19/07/2021

O chão da laurissilva

Fazer uma flor exige às plantas que hoje dominam o planeta uma memória genética prodigiosa. O fabrico delas parece-nos automático, como uma máquina que fica desligada durante meses e, de repente, em data idêntica à do ano anterior, sem se saber por ordem de quem, é reactivada em todas as plantas da mesma espécie. Isto é uma surpresa para nós, consagrados ao manuseio livre do tempo e das coisas, mas é o resultado de um longo processo evolutivo cuja eficácia e flexibilidade foram sendo apuradas por mudanças ambientais, pela competição entre espécies, pela necessidade de adaptação a novos habitats, pela vantagem em estabelecer parcerias com os animais.

Sibthorpia peregrina L.


Nas flores mais evoluídas, parte da morfologia destina-se a proteger a estrutura reprodutiva. É que os animais, que se diria serem amigos inseparáveis das plantas, sempre se alimentaram delas — mas torcem o nariz a flores com cálices espinhosos. Depois foi preciso garantir que não se desperdiçava o pólen: não é para lamber, senhores, é para levar de flor em flor — e os sacos polínicos tornaram-se mais resistentes, fáceis de agarrar a patas ou a asas, seguros até em viagens longas. Além disso, uma fatia considerável de inovação teve de ser gasta nas recompensas aos polinizadores e nas corolas (ou nas inflorescências). Estas atraem os polinizadores, cativando a sua atenção num mundo repleto de sons, aromas, cores e movimento, mas também evitam que eles acedam a outras partes mais sensíveis da planta. Finalmente, entre a floração, a produção de frutos e a disseminação das sementes não podem passar demasiados dias: um negócio com tantos riscos tem de ser feito bem e depressa.

Todos estes cuidados com o futuro gastam muita energia, por isso cada peça tem de funcionar perfeitamente e a rotina deve executar-se pela ordem certa.
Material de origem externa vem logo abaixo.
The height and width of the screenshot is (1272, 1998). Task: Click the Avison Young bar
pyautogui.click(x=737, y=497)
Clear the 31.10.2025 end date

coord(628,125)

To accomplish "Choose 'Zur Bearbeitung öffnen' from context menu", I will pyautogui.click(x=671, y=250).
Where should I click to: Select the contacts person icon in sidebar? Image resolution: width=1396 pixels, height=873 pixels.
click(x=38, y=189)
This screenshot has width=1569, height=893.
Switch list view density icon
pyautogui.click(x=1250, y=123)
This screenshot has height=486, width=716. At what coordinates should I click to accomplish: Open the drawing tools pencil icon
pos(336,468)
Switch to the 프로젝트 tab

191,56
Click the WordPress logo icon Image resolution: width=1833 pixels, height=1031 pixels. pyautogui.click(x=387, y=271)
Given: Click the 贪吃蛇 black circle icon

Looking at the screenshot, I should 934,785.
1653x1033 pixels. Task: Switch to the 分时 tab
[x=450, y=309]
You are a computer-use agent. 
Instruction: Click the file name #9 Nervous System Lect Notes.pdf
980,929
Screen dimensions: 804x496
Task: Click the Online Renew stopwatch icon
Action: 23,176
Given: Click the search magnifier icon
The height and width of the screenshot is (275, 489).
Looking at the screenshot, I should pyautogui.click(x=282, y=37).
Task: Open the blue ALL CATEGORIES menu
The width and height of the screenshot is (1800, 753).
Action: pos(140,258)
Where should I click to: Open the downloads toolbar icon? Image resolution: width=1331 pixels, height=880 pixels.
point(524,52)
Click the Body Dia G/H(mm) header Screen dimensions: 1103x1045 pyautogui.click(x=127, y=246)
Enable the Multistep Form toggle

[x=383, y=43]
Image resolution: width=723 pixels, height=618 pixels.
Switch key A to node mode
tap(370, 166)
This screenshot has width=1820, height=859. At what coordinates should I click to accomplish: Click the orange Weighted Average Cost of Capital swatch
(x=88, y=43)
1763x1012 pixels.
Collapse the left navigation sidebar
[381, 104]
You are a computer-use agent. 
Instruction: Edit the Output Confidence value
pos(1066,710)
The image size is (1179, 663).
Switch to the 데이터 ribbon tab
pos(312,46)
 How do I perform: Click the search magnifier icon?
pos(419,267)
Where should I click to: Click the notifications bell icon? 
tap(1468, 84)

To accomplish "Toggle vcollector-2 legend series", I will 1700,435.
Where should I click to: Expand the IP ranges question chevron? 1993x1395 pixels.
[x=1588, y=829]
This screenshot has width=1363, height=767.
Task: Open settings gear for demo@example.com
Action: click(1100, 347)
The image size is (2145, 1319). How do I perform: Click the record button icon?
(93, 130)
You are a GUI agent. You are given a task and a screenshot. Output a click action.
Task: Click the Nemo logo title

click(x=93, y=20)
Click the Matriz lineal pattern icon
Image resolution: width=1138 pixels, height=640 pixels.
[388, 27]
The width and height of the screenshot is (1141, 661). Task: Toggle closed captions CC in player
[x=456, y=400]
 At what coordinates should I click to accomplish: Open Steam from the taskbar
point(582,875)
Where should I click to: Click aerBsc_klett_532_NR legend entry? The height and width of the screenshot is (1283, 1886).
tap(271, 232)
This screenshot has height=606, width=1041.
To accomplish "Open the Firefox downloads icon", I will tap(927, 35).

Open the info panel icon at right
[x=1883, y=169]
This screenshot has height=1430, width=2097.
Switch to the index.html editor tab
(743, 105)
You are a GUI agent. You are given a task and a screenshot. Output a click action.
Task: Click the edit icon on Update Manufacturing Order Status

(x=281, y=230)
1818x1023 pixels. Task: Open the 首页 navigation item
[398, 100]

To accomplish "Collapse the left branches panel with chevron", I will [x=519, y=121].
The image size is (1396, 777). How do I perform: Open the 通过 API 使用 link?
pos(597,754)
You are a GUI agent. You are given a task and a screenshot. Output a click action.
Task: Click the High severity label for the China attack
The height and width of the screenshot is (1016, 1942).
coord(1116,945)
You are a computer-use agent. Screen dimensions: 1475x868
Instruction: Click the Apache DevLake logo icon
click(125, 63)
Só assim as flores nascem iguais ao modelo aperfeiçoado, e a floração se sincroniza com a fome dos polinizadores. Sabemos, contudo, que para atingir este mecanismo notável de sobrevivência há meios muito diversos. Entre a espantosa diversidade de formas nas flores, há as que nos parecem, talvez enganosamente, mais simples. As do género Sibthorpia, amarelas ou roxas, são minúsculas mas com um pedicelo longo que as destaca do tapete de folhas e evita que se estraguem com a humidade excessiva do solo. A flor é um tubo quase cónico e estreito, cujo bordo tem 5 ou 6 vincos; a fingirem-se de pétalas, estes lóbulos tubulares formam uma pista de aterragem perfeitamente plana, onde os insectos poisam em segurança.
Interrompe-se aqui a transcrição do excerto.